• **Task description**:
Exactly as they appear, reproduce the lines from the one holding "Where should I" through the last line of the material below.

*-*-*

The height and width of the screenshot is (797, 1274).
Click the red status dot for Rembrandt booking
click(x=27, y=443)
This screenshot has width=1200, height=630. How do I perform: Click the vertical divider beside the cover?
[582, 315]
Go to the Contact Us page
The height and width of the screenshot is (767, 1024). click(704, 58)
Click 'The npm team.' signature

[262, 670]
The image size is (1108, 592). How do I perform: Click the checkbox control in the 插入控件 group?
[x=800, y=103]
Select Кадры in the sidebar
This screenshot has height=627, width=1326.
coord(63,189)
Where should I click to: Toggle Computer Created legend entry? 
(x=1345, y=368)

*-*-*

• **Exercise answer**:
Where should I click to: Toggle Computer Created legend entry? 
(x=1345, y=368)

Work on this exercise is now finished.